Et puis il y a "Réveille-Toi !"… Que dire ? Mention spéciale à Jean-Pierre Guichard aux fûts qui nous régale de ses fills et de ses changements de rythme qui dynamisent le morceau et lui donnent une vraie ligne directrice. Mais encore une fois, les paroles sont spéciales et arrivent à déranger, pour ma part. Il s’agît d’un homme qui vient jouir sur la tombe de sa défunte épouse. Le problème est que l’interprète s’appelle Christian Décamps… Lui qui sait être hautement habité pour déclamer des contes médiévaux, imaginez ce que ça donne quand il s’agît d’un coït.
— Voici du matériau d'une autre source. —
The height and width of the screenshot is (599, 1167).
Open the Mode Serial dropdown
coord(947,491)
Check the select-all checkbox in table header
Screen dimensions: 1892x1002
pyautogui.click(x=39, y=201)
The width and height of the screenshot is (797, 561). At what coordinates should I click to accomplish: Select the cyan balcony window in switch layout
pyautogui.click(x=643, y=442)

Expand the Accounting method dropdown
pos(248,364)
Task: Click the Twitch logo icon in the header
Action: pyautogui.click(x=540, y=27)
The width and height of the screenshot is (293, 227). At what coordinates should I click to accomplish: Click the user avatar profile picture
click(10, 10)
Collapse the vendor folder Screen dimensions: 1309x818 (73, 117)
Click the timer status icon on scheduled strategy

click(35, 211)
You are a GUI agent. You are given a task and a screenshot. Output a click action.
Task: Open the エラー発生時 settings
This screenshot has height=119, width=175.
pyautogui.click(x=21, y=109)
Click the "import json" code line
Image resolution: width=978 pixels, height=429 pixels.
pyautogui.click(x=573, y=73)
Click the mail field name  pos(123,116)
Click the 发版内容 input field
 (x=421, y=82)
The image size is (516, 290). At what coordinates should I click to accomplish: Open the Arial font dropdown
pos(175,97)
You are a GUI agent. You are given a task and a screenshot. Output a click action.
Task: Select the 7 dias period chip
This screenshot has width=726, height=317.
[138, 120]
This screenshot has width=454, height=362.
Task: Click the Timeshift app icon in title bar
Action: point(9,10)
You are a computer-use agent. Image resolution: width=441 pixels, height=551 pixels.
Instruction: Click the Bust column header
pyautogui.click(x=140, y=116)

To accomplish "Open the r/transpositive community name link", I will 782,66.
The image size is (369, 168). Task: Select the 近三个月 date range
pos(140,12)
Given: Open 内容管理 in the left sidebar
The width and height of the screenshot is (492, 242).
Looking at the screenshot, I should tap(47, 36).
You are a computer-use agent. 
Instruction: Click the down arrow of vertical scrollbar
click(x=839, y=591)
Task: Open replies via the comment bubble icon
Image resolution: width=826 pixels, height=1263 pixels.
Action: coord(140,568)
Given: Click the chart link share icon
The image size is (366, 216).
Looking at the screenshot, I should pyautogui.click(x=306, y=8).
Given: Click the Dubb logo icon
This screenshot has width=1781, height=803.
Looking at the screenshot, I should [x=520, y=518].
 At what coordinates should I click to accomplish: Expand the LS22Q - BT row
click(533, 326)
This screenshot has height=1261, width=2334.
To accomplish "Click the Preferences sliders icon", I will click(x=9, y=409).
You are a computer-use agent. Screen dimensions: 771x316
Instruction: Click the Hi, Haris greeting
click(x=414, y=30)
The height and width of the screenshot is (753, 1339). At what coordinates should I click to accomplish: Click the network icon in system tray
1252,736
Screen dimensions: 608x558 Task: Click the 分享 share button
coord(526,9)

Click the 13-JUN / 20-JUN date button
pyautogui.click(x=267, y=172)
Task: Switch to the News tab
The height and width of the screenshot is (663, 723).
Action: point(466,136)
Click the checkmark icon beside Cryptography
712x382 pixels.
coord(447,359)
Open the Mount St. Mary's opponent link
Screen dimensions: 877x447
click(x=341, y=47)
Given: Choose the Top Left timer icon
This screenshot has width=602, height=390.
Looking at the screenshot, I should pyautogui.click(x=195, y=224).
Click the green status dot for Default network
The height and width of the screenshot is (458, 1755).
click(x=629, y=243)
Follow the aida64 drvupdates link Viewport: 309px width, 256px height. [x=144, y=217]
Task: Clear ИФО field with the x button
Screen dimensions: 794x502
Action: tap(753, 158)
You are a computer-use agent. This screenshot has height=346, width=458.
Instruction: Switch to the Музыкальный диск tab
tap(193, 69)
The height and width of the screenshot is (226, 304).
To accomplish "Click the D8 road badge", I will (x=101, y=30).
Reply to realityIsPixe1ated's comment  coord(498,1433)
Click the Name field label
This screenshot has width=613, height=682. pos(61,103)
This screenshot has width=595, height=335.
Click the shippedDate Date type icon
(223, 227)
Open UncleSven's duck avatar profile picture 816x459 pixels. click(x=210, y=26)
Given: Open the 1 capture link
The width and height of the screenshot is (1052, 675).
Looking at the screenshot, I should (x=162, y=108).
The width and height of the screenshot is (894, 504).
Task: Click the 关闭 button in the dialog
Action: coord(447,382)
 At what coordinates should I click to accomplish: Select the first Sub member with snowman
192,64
Je vous laisse juges. 


Mis à part ces quelques défauts, cet album reste à peu près dans la lignée de ce que le groupe nous a présenté auparavant, comme en témoigne le final grandiloquent, lyrique à souhait et enivrant  "Capitaine Coeur de Miel". Ce morceau est encore aujourd’hui un classique du groupe en concert. 


L’Ange, s’il commence à dangereusement s’approcher de la chaleur, ne s’est pas (encore) brulé les ailes et vient clôturer les années 1970 avec dignité.


 


 

Commentaires
D.A, le 30/09/2021 à 01:01
Reveille-toi , est magiquement dérangeante
PaKaL, le 06/05/2021 à 19:24
Mais, comme j'ai trop aimé, comme ça m'as trop déchiré entre les oreilles , grââââve
Laurent, le 28/05/2020 à 17:10
J'ai grandis avec cet album, Ange (comme d'autres groupes de l'époque) me sont restés comme resteraient certain "Alamo,Adamo,C Jérome....." chez d'autres NB : Non Négligeable, je suis né dans la région du groupe (peut-etre un peu de parti-pris !!??